Overview
This project was developed as the final assignment for the Human–Computer Interaction for AI Systems Design course at the University of Cambridge. The course focused on how to design AI systems that are transparent, verifiable, and user-centered, combining technical frameworks with ethics, risk management, and usability.
The goal of the project was to design a conceptual human–AI decision support tool to help manufacturing workers identify and resolve quality control issues. The system needed to work across different user roles and deployment contexts, while supporting varying levels of automation and providing clear, explainable recommendations.
Over eight weeks, I followed a structured process to define the problem space, model the system’s function, evaluate risk, and propose verification and validation strategies. I received a final project grade of 100%.
The Challenge
Manufacturing processes often rely on human experience to detect and resolve quality control issues. These tasks are time-sensitive and complex, involving a combination of data interpretation, decision-making, and collaboration between operators, engineers, and managers.
The challenge was to design a human–AI system that could support these users without removing their agency. The system needed to adapt to different roles, assist with diagnosis, and provide traceable recommendations, all while fitting into real-world manufacturing environments that vary in automation and risk tolerance.
Approach & Process
The design process followed the HCI for AI Systems framework taught in the course, with each phase focusing on a specific aspect of human–AI interaction. I began by defining a solution-neutral problem statement that captured the core need without assuming an AI-based solution.
From there, I created a system function model that outlined the key tasks and user interactions across roles such as line operators, engineers, and supervisors. Each task was mapped to different levels of automation to evaluate where human decision-making should be retained or supported.
I performed a risk analysis to identify potential system failures or misuses, along with mitigation strategies for each. A Verification Cross-Reference Matrix (VCRM) was developed to ensure that each requirement could be verified across relevant deployment contexts. Finally, I proposed a validation strategy to ensure the system would achieve its intended purpose in the real world.
Solution
The final concept is an AI-powered decision support tool designed to assist manufacturing workers during quality control checks. The system integrates multiple data sources (including sensor readings, historical reports, and user annotations) to help identify root causes and suggest next actions.
Recommendations are presented with confidence levels and supporting context to preserve user trust and interpretability. Different automation levels are applied depending on user roles for example, operators receive clear guidance, while engineers can interact with more detailed diagnostic tools.
The interface is designed to support traceability, enabling users to review the AI’s reasoning, explore alternative solutions, and provide feedback that improves future recommendations.
Reflections
This project helped me structure my thinking around human–AI collaboration in a much more rigorous way. I gained a deeper understanding of how automation, interpretability, and verification all shape the user experience in systems that rely on AI.
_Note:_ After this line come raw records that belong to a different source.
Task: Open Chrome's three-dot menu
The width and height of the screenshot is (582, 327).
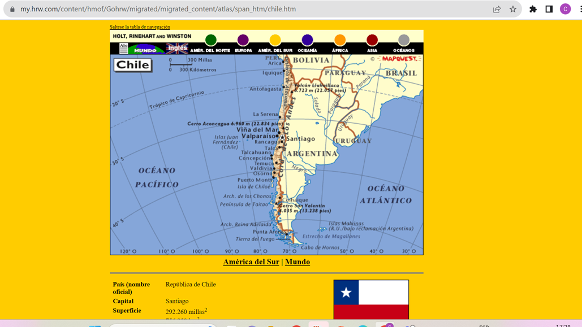Action: [x=579, y=9]
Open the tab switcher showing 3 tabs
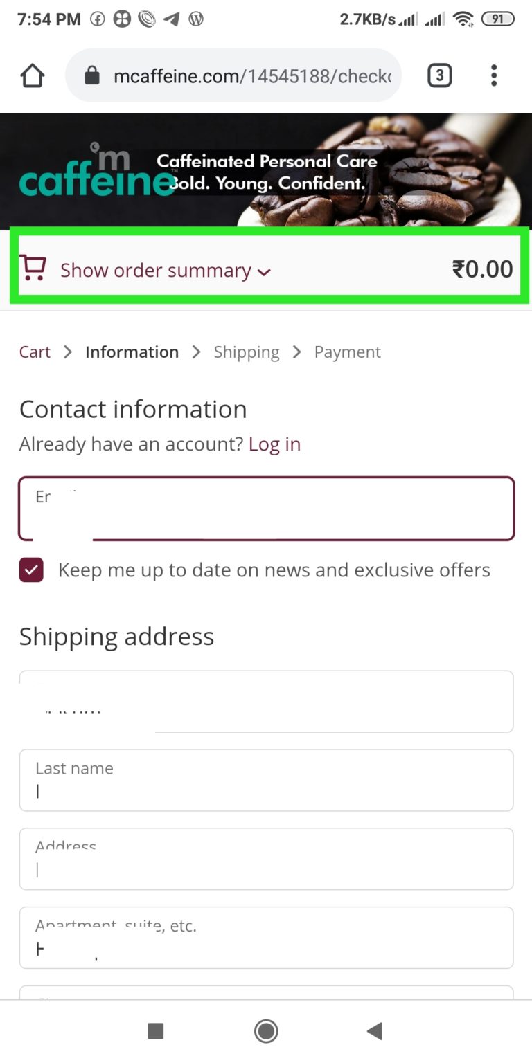The width and height of the screenshot is (532, 1063). [439, 75]
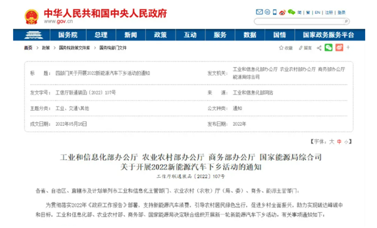The width and height of the screenshot is (377, 228).
Task: Go to 首页 in breadcrumb
Action: (28, 48)
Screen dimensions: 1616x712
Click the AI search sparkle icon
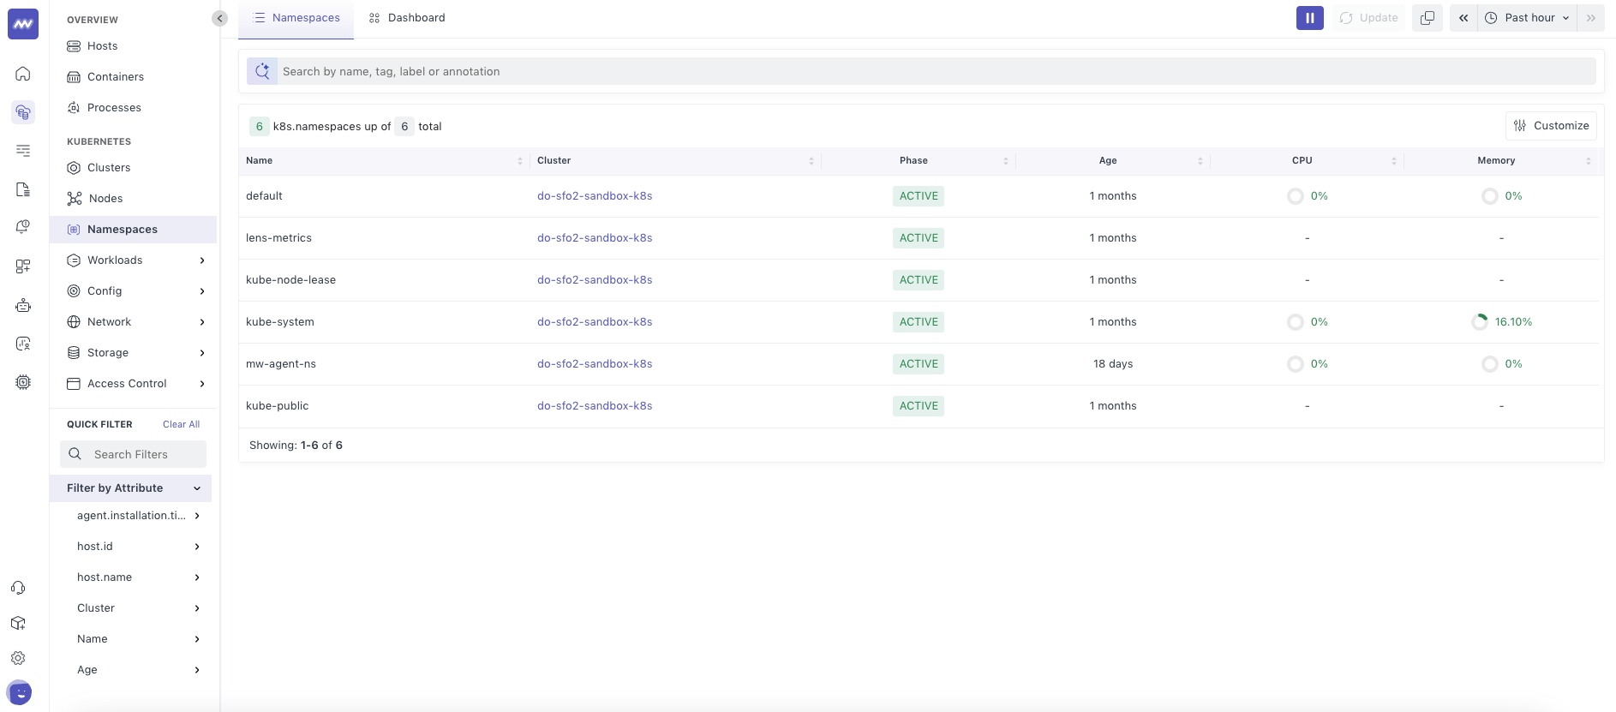[x=262, y=71]
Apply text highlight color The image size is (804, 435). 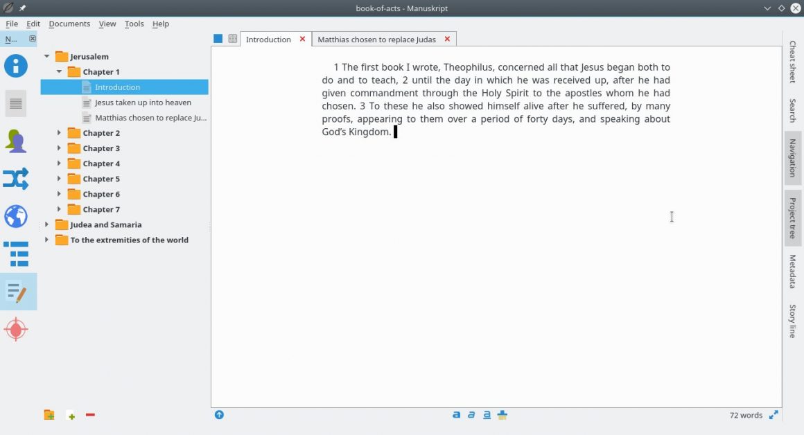point(502,414)
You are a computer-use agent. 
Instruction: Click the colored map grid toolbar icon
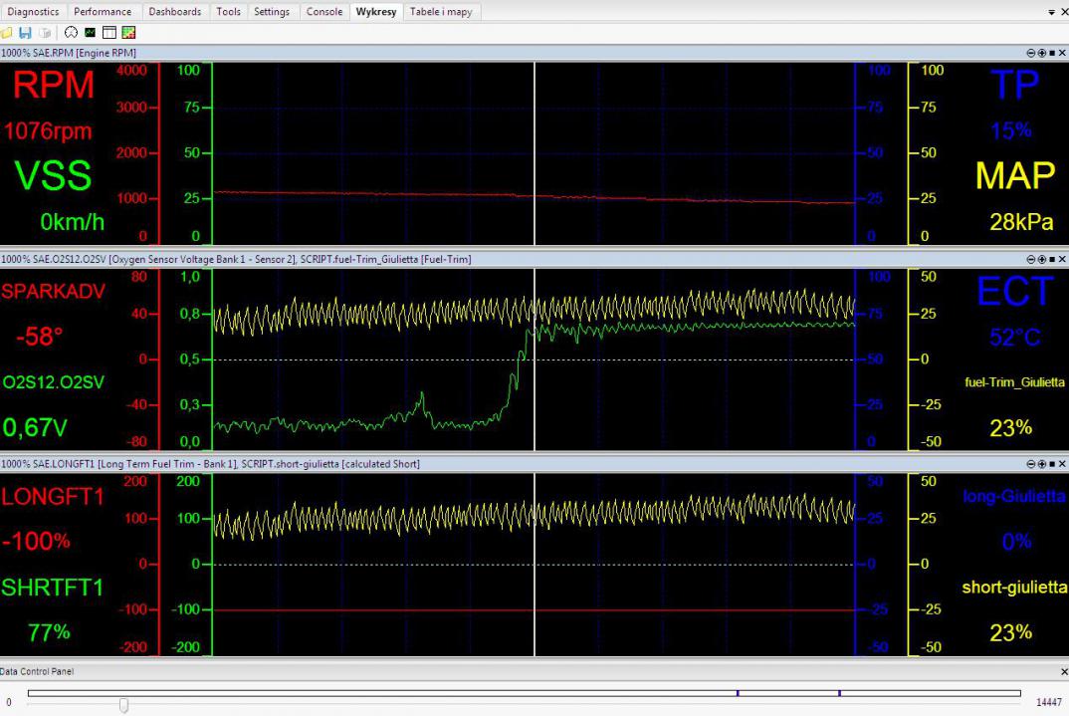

The methodical approach taught in the course (from defining a solution-neutral problem to building a function model and planning risk mitigation) is something I’ve started applying to real-world design challenges. While the project was theoretical, the process gave me tools I now use in my professional work when designing systems that require user trust, explainability, or risk awareness.
Looking back, I’d refine the validation strategy further by integrating more user-specific testing plans and post-deployment feedback loops.
Summary
This project demonstrates how structured, human-centered thinking can be applied to the design of AI-powered systems. Through the Cambridge framework, I explored not just how to build smarter tools, but how to make them accountable, explainable, and usable across different roles.
While the context was manufacturing, the methods and principles (like automation level mapping, traceability, and verification planning) are now part of how I approach complex design problems in my professional UX work.